Bei den jungen Männern, die selbst gar nicht an einer soldatischen Laufbahn interessiert sind und auch keine Vorstellungen von der Mannschaftslaufbahn haben, sind die Differenzen zwischen dem Traumberuf und dem Soldaten der Mannschaftslaufbahn besonders groß.

Auslandseinsätze schrecken viele potenzielle Interessenten ab

Kommen wir zum Studienteil „Gründe für und gegen eine Verpflichtung in der Mannschaftslaufbahn“.

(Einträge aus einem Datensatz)
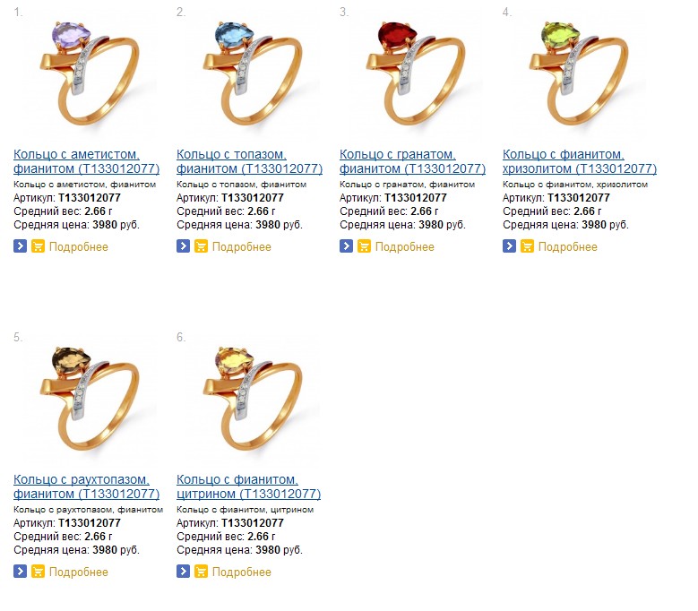The height and width of the screenshot is (611, 698).
Task: Click the blue arrow icon under garnet ring
Action: coord(346,246)
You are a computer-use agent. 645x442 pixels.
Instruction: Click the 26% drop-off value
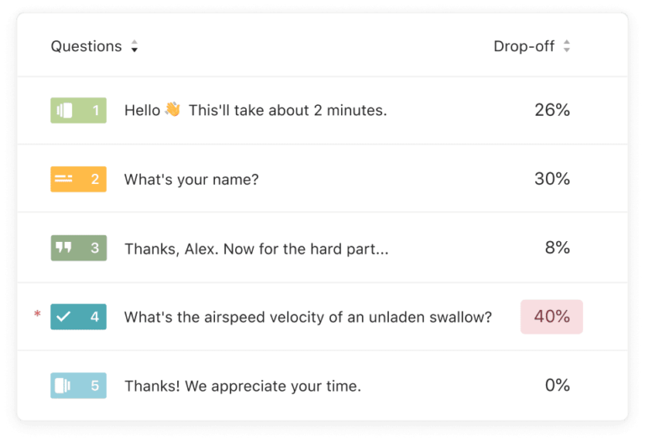coord(552,110)
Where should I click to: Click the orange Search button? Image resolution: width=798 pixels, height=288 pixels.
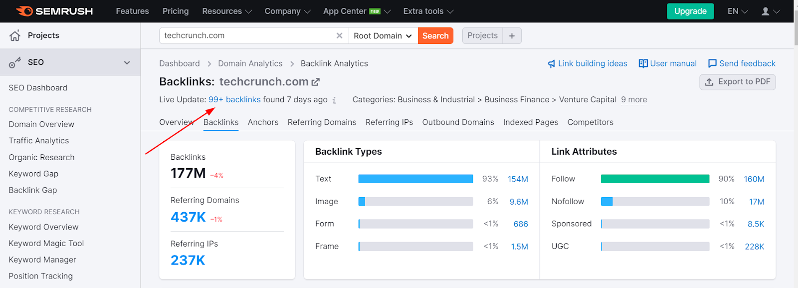(435, 35)
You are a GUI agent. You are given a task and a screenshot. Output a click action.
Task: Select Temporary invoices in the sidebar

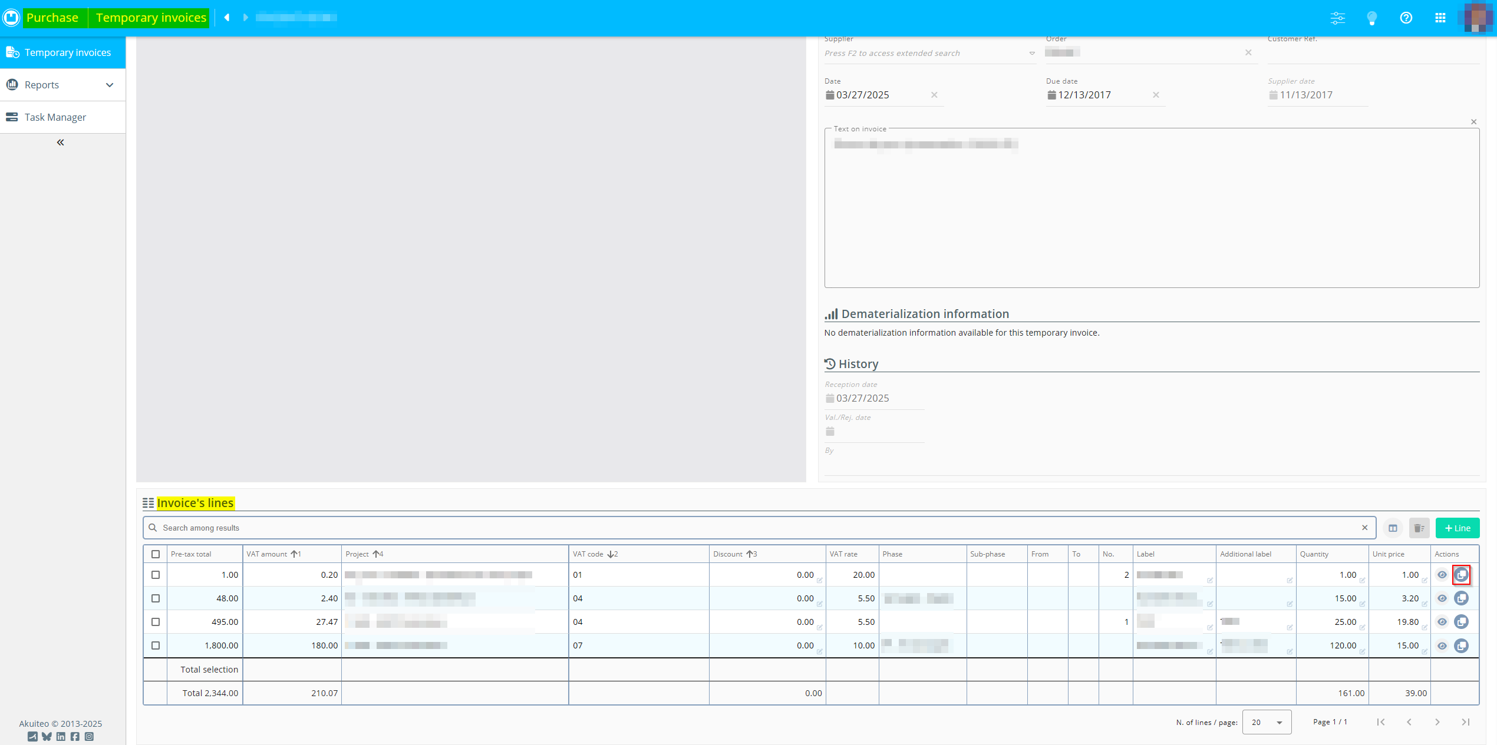[67, 52]
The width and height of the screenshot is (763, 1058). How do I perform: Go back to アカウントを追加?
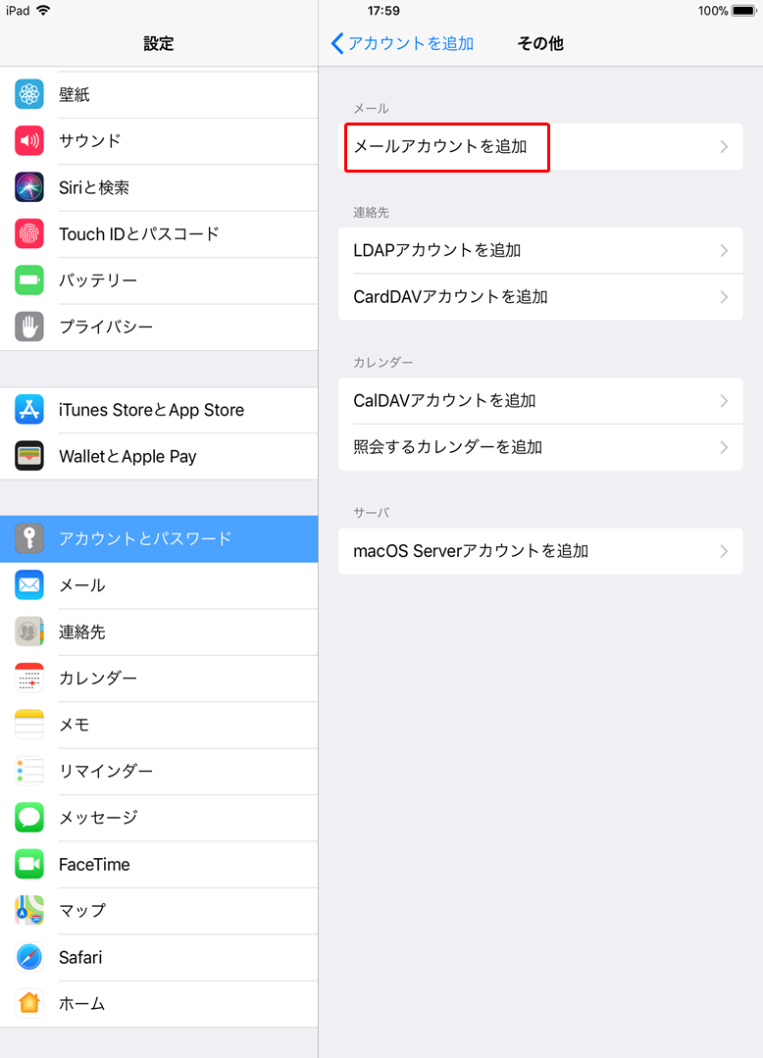coord(402,43)
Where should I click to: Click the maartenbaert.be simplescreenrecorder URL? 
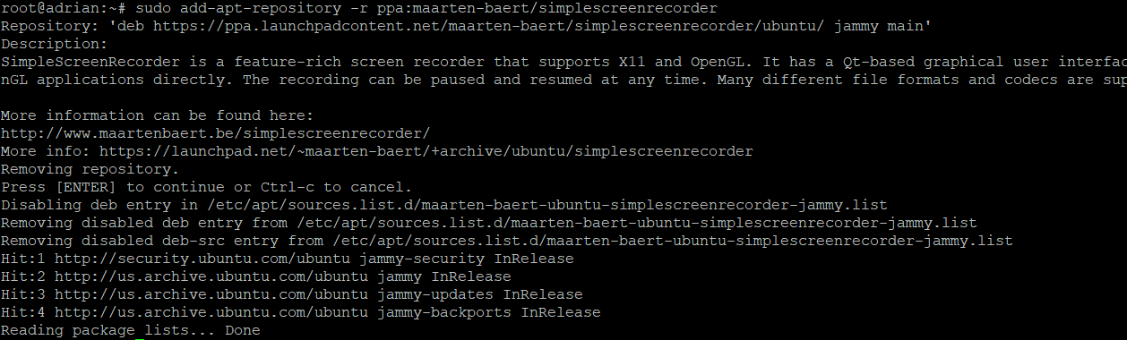pos(216,133)
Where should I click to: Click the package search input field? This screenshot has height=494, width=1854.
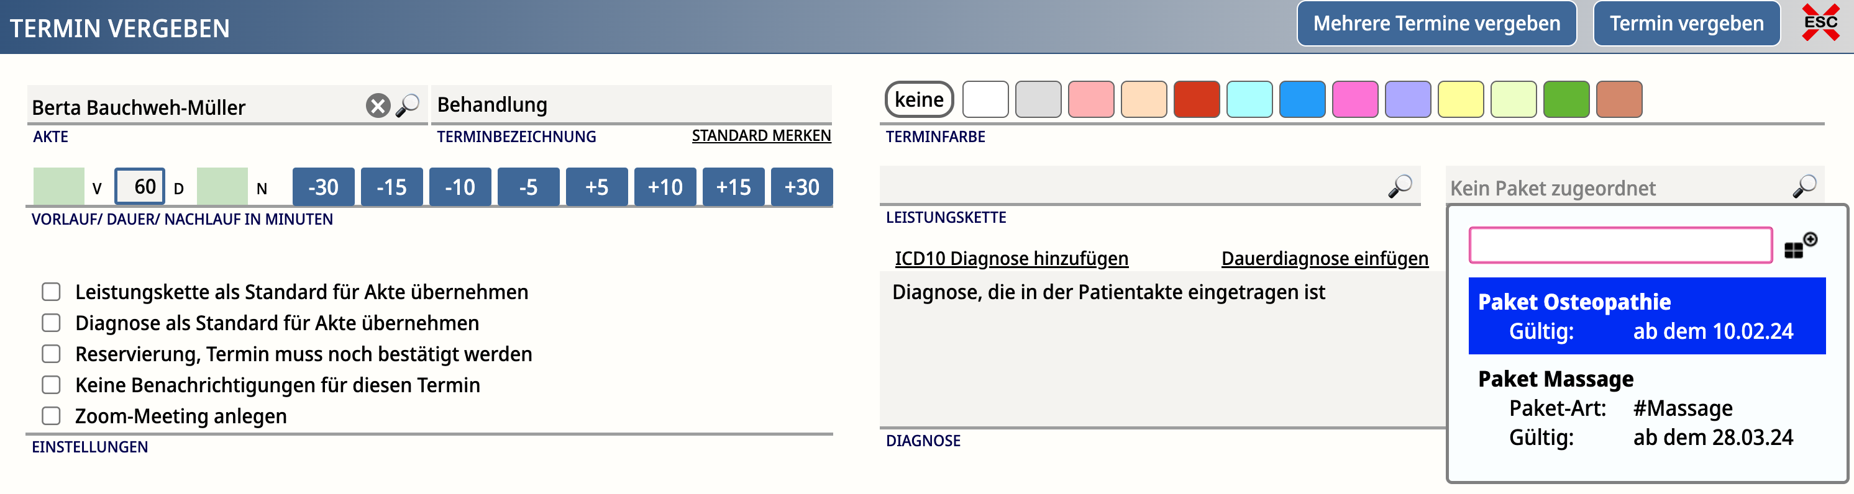(x=1620, y=245)
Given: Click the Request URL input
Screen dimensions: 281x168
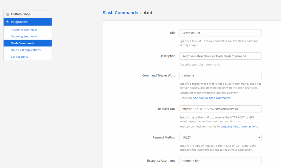Looking at the screenshot, I should [x=220, y=109].
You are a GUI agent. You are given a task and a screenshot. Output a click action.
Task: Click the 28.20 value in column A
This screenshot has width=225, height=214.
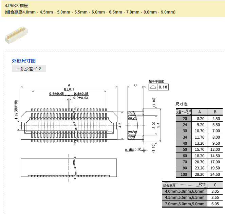[x=200, y=174]
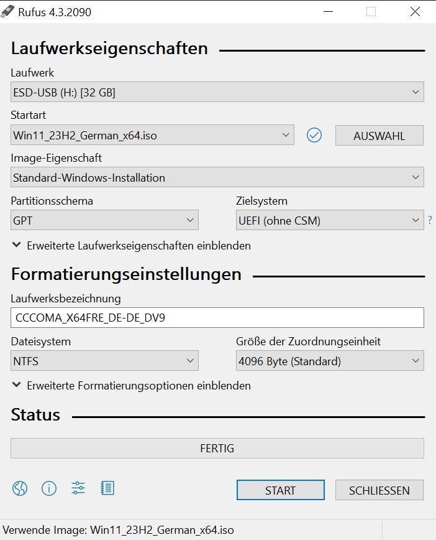436x540 pixels.
Task: Open the Startart ISO dropdown
Action: [152, 135]
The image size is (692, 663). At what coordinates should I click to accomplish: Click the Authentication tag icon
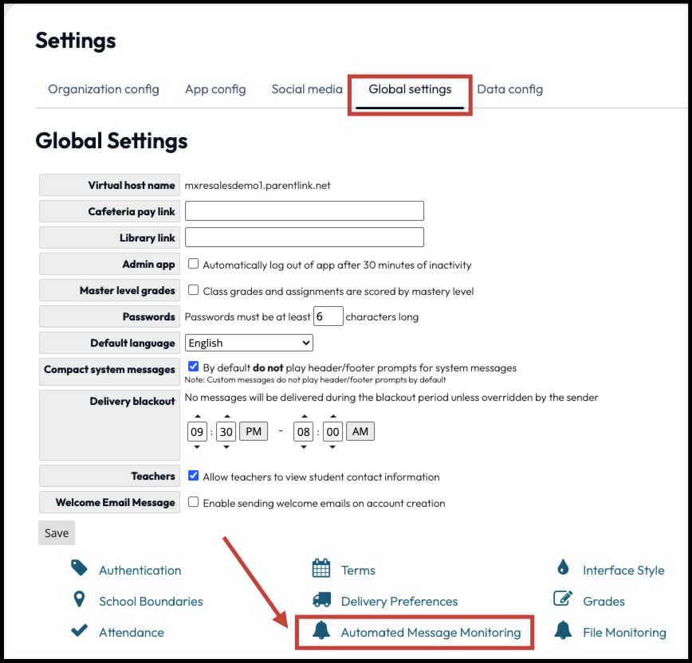click(x=79, y=570)
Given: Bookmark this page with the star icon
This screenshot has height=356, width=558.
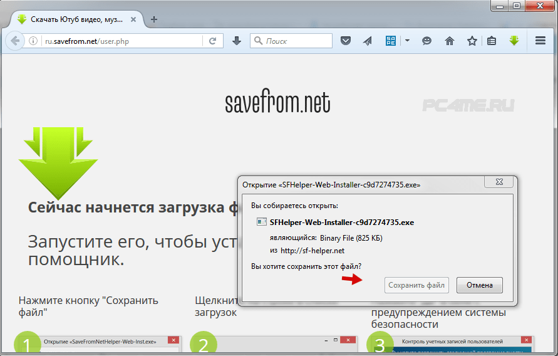Looking at the screenshot, I should [472, 41].
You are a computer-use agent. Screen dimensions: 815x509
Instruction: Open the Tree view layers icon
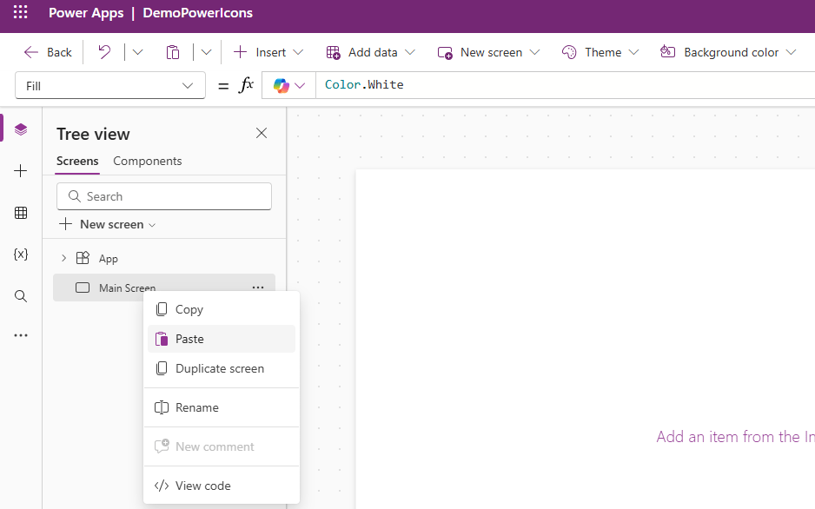pyautogui.click(x=21, y=129)
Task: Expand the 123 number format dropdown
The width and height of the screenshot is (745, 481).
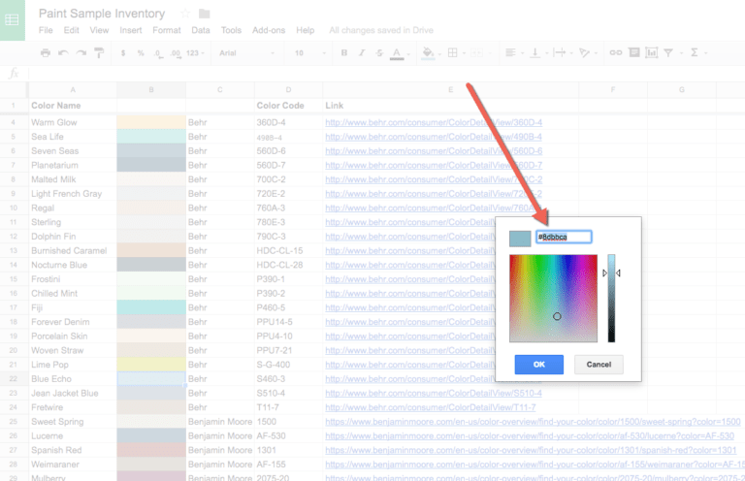Action: tap(196, 52)

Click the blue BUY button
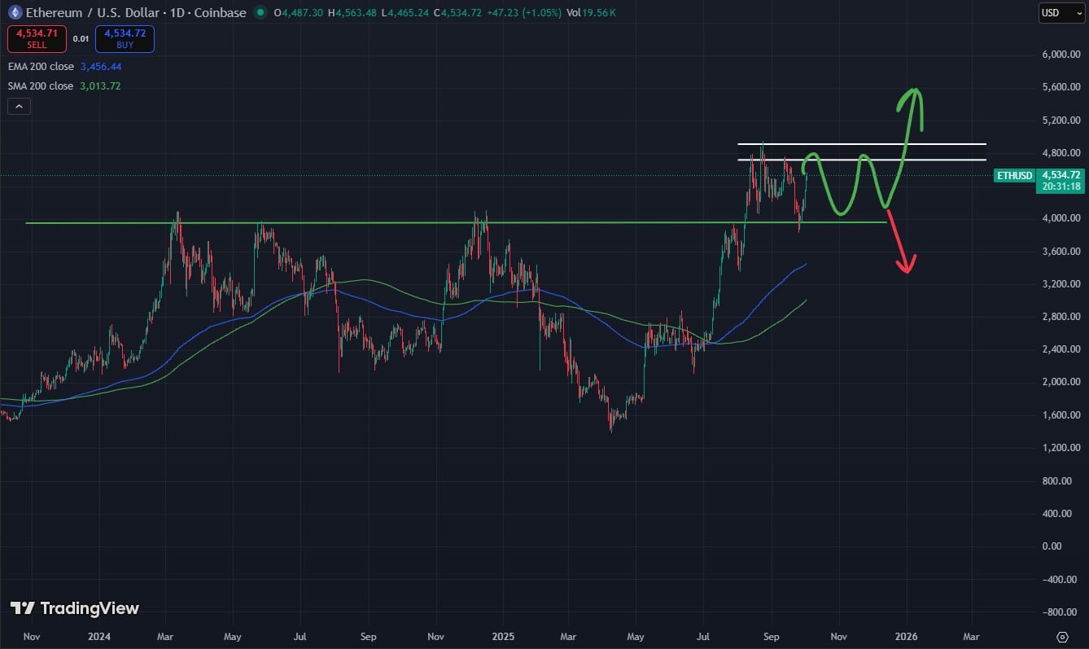pyautogui.click(x=124, y=38)
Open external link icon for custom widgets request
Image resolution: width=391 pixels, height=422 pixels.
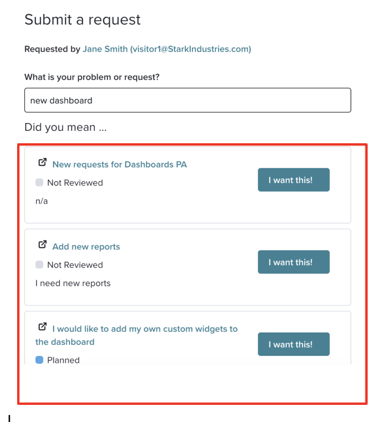[x=42, y=327]
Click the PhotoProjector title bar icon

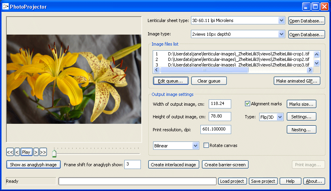[x=5, y=6]
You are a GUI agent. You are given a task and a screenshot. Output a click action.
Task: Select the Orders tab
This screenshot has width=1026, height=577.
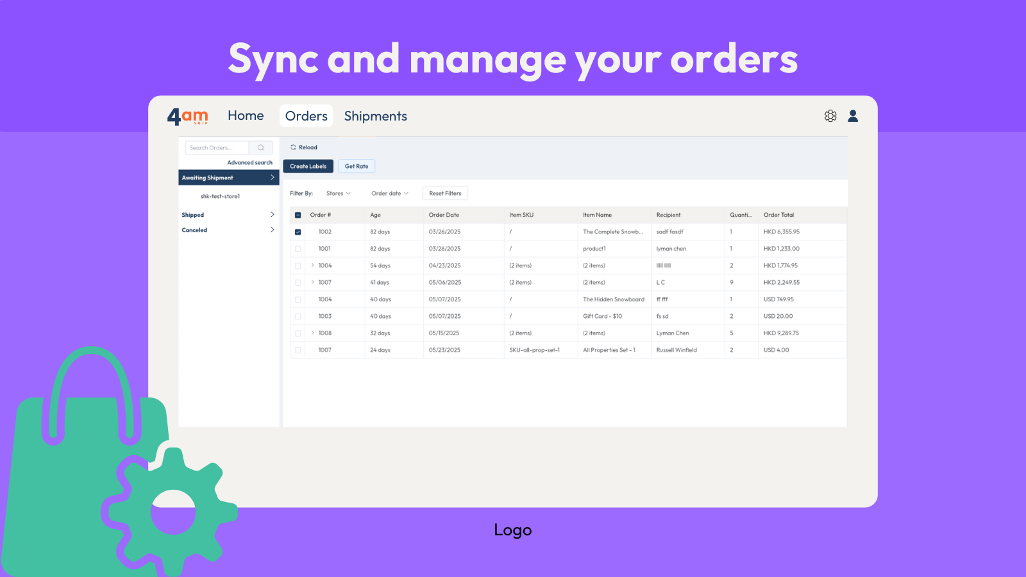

GESTELLTE AUFGABE 1:
Nennen Sie alle Substantive im ersten Satz des Textes zur Mannschaftslaufbahn. Geben Sie jedes in der Form an, in der es dort steht, nur einmal und in der Reihenfolge seines ersten Auftretens.
GESTELLTE AUFGABE 2:
Beantworten Sie anhand des Textes zur Mannschaftslaufbahn die folgenden Fragen knapp:
(a) Bei welchen jungen Männern sind die Differenzen zwischen dem Traumberuf und dem Soldaten der Mannschaftslaufbahn besonders groß?
(b) Was schreckt laut der Zwischenüberschrift viele potenzielle Interessenten ab?
(c) Wie heißt der Studienteil, zu dem der Text am Ende übergeht?
GESTELLTE AUFGABE 3:
Knüpfen Sie an den letzten Satz des Textes zur Mannschaftslaufbahn an und schreiben Sie ihn weiter.

ANTWORT 1:
Männern, Laufbahn, Vorstellungen, Mannschaftslaufbahn, Differenzen, Traumberuf, Soldaten

ANTWORT 2:
(a) Bei den jungen Männern, die selbst gar nicht an einer soldatischen Laufbahn interessiert sind und keine Vorstellungen von der Mannschaftslaufbahn haben.
(b) Auslandseinsätze.
(c) „Gründe für und gegen eine Verpflichtung in der Mannschaftslaufbahn“.

ANTWORT 3:
Mit Abstand am häufigsten (28 Prozent der Nennungen) fällt den Jugendlichen das gesicherte Einkommen beziehungsweise die gute Bezahlung als Grund ein, den Dienst in der Mannschaftslaufbahn anzutreten. Weitere häufige Gründe sind Aspekte wie „Neues lernen“ oder „Erfahrungen sammeln“, ein sicherer Arbeits- beziehungsweise Ausbildungsplatz, Weiterbildung und gute Zukunftsperspektiven durch die Bundeswehr. Für 18 Prozent der Befragten sind unsere Streitkräfte dann eine mögliche Lebensalternative, „wenn in der freien Wirtschaft kein Arbeitsplatz zu finden ist“.

Wichtigster Grund gegen eine Verpflichtung in der Mannschaftslaufbahn sind mit 27 Prozent Anteil die Auslandseinsätze und das damit verbundene Berufsrisiko. Mit großem Abstand folgt der Aspekt, dass eine soldatische Tätigkeit den eigenen Überzeugungen widersprechen würde (zwölf Prozent).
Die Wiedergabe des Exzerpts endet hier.